People s Science PDF Book Detail Author: Ruha Benjamin
Publisher: Stanford University Press
ISBN: 0804786739
Category : Social Science
Languages : en
Pages : 272

Book Description
Stem cell research has sparked controversy and heated debate since the first human stem cell line was derived in 1998. Too frequently these debates devolve to simple judgments—good or bad, life-saving medicine or bioethical nightmare, symbol of human ingenuity or our fall from grace—ignoring the people affected. With this book, Ruha Benjamin moves the terms of debate to focus on the shifting relationship between science and society, on the people who benefit—or don't—from regenerative medicine and what this says about our democratic commitments to an equitable society. People's Science uncovers the tension between scientific innovation and social equality, taking the reader inside California's 2004 stem cell initiative, the first of many state referenda on scientific research, to consider the lives it has affected. Benjamin reveals the promise and peril of public participation in science, illuminating issues of race, disability, gender, and socio-economic class that serve to define certain groups as more or less deserving in their political aims and biomedical hopes. Under the shadow of the free market and in a nation still at odds with universal healthcare, the socially marginalized are often eagerly embraced as test-subjects, yet often are unable to afford new medicines and treatment regimes as patients. Ultimately, Ruha Benjamin argues that without more deliberate consideration about how scientific initiatives can and should reflect a wider array of social concerns, stem cell research— from African Americans' struggle with sickle cell treatment to the recruitment of women as tissue donors—still risks excluding many. Even as regenerative medicine is described as a participatory science for the people, Benjamin asks us to consider if "the people" ultimately reflects our democratic ideals.

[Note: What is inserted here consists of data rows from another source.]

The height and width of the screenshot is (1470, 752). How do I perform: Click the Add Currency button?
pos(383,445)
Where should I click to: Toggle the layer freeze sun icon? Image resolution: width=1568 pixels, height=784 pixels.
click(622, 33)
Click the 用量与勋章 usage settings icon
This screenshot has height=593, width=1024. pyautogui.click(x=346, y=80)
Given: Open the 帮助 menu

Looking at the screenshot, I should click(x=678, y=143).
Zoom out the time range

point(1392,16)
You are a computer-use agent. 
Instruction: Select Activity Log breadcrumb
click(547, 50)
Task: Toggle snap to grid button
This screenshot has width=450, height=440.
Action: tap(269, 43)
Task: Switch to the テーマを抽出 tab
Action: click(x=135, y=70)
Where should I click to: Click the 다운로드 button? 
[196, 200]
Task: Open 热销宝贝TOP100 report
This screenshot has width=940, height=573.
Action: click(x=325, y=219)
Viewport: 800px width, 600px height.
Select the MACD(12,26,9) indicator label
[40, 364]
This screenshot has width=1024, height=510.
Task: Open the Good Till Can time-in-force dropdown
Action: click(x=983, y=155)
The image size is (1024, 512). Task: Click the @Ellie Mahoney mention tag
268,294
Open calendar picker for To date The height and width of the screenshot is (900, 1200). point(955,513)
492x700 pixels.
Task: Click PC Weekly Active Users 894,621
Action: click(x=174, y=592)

Gender Inequality in Our Changing World

Gender Inequality in Our Changing World PDF Book Detail Author: Lori Kenschaft
Publisher: Routledge
ISBN: 1317907493
Category : Social Science
Languages : en
Pages : 474

Book Description
Gender Inequality in Our Changing World: A Comparative Approach focuses on the contemporary United States but places it in historical and global context. Written for sociology of gender courses, this textbook identifies conditions that encourage greater or lesser gender inequality, explains how gender and gender inequality change over time, and explores how gender intersects with other hierarchies, especially those related to race, social class, and sexual identity. The authors integrate historical and international materials as they help students think both theoretically and empirically about the causes and consequences of gender inequality, both in their own lives and in the lives of others worldwide.

The Myth of Capitalism

The Myth of Capitalism PDF Book Detail Author: Jonathan Tepper
Publisher: John Wiley & Sons
ISBN: 1119548195
Category : Business & Economics
Languages : en
Pages : 320

Book Description
The Myth of Capitalism tells the story of how America has gone from an open, competitive marketplace to an economy where a few very powerful companies dominate key industries that affect our daily lives. Digital monopolies like Google, Facebook and Amazon act as gatekeepers to the digital world. Amazon is capturing almost all online shopping dollars. We have the illusion of choice, but for most critical decisions, we have only one or two companies, when it comes to high speed Internet, health insurance, medical care, mortgage title insurance, social networks, Internet searches, or even consumer goods like toothpaste. Every day, the average American transfers a little of their pay check to monopolists and oligopolists. The solution is vigorous anti-trust enforcement to return America to a period where competition created higher economic growth, more jobs, higher wages and a level playing field for all. The Myth of Capitalism is the story of industrial concentration, but it matters to everyone, because the stakes could not be higher. It tackles the big questions of: why is the US becoming a more unequal society, why is economic growth anemic despite trillions of dollars of federal debt and money printing, why the number of start-ups has declined, and why are workers losing out.